2. Remember to pull back. It’s great to get beautiful shots of faces … but don’t forget to back up and include the bigger picture, too. You’ll be better able to include the story that goes with the expression when you aren’t so tightly cropped in on the face. You’ll also be able to capture more natural expressions since your child may even forget that you’re taking his photo.
3. Get down to their level. If I wasn’t such a stickler for “no cheese!,” I would have made this suggestion the first one! But this is just as important: Don’t be a lazy photographer who points her camera down towards her child. Do whatever it takes to actually get your camera to be on the same level as your child’s eyes. This will help to create a photo with real connection. So … squat. Lie on your stomach. Kneel. This takes a bit more work (especially since kids are always on the move) but you’ll find the results to be completely worth the effort.
4. Turn off your flash and learn how to use available light. If you spend time learning the principles of working with added lighting (like your flash), then you’ll be able to really create some amazing photos. But until that moment, turn OFF your flash. There’s no faster way to create harsh shadows, unwanted blinking, and unnatural expressions than with a flash. Kids eyes especially are sensitive. Start paying attention to which rooms in your home have the best light throughout the day and use those rooms more for photos. Take advantage of reflective surfaces that can naturally add light to your photos. Try facing your subject towards white walls, white garage doors, white concrete sidewalks, or even your own white shirt.
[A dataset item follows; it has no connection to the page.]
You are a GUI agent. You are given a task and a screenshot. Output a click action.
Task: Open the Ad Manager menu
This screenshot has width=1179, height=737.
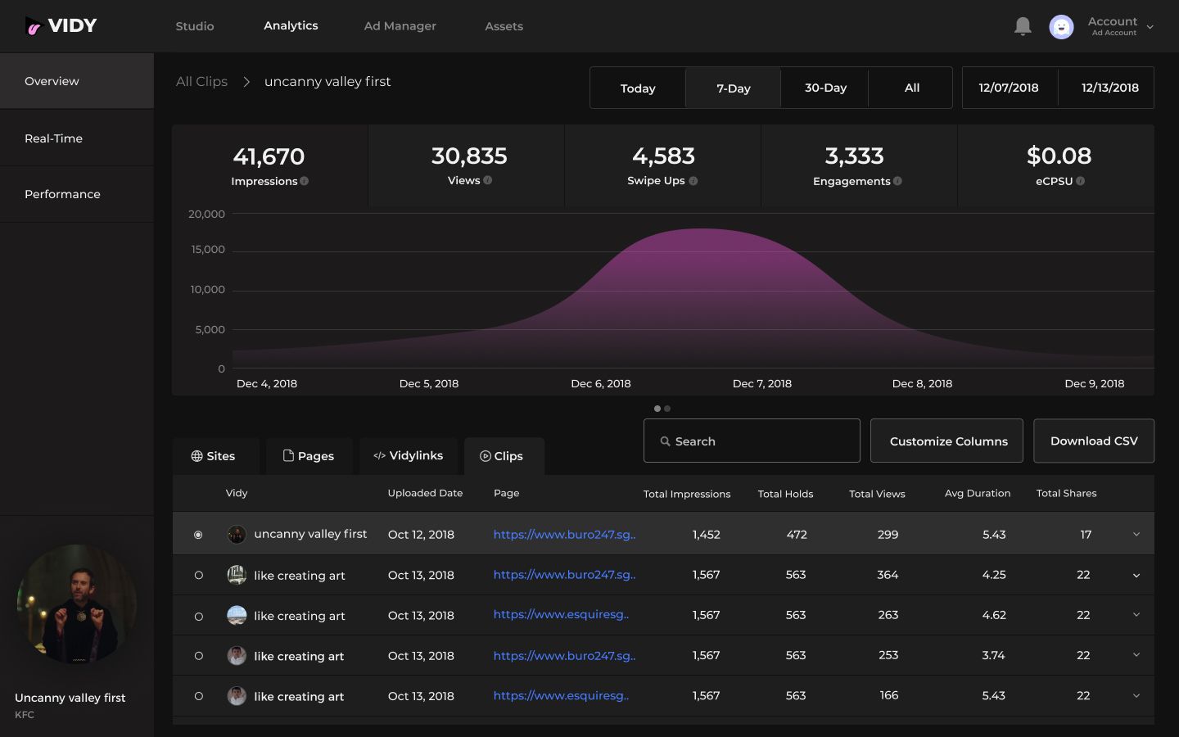tap(400, 26)
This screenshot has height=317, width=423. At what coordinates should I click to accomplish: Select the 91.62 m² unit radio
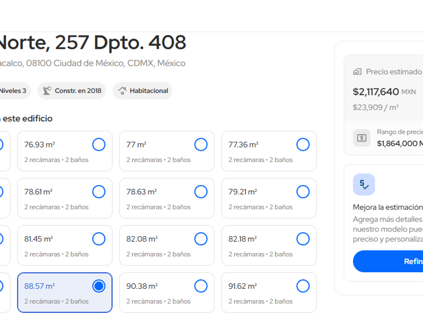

Depending on just how reflective the object is, the change in your lighting can be subtle or dramatic. The more you pay attention to this little trick, the more you’ll start to learn how to better take advantage of it!
5. Stop worrying about rules. Have fun! The most amazing photographs happen when people are truly just doing their thing. Pinterest may be full of amazing ideas and photos you want to imitate … but avoid the trap of always trying to recreate other people’s images. Sit back and watch for your own amazing moments and people will want to start copying your photographs! This is especially true with kids because the more times you try and force them to do something they just don’t want to do (in the name of photo recreation, of course!), the more frustrated they become. When attempting to capture amazing photos of your children, never forget this one thing … kids are creative geniuses! So, sit back and watch for a magical moment to happen. I promise that it will!
You are a person of great influence. If you could start a movement that would bring the most amount of good to the most amount of people, what would that be? You never know what your idea can trigger. 🙂
Social media has SUCH power. One thing I’m trying really, really hard to remember is that there are moments when depressed or sad individuals are scrolling through their instagram and will see my photo. Will that photo make them smile? Will my words brighten their day? It’s certainly not my responsibility to make someone happy … but if I can, what a wonderful thing. So I often think about that before I post. And that simple act of posting thoughtfully if done on a wide scale could really go on to make a difference.
How can our readers follow you on social media?
This was very inspiring. Thank you so much for joining us!
It was a real pleasure. Thank you so much for chatting with me.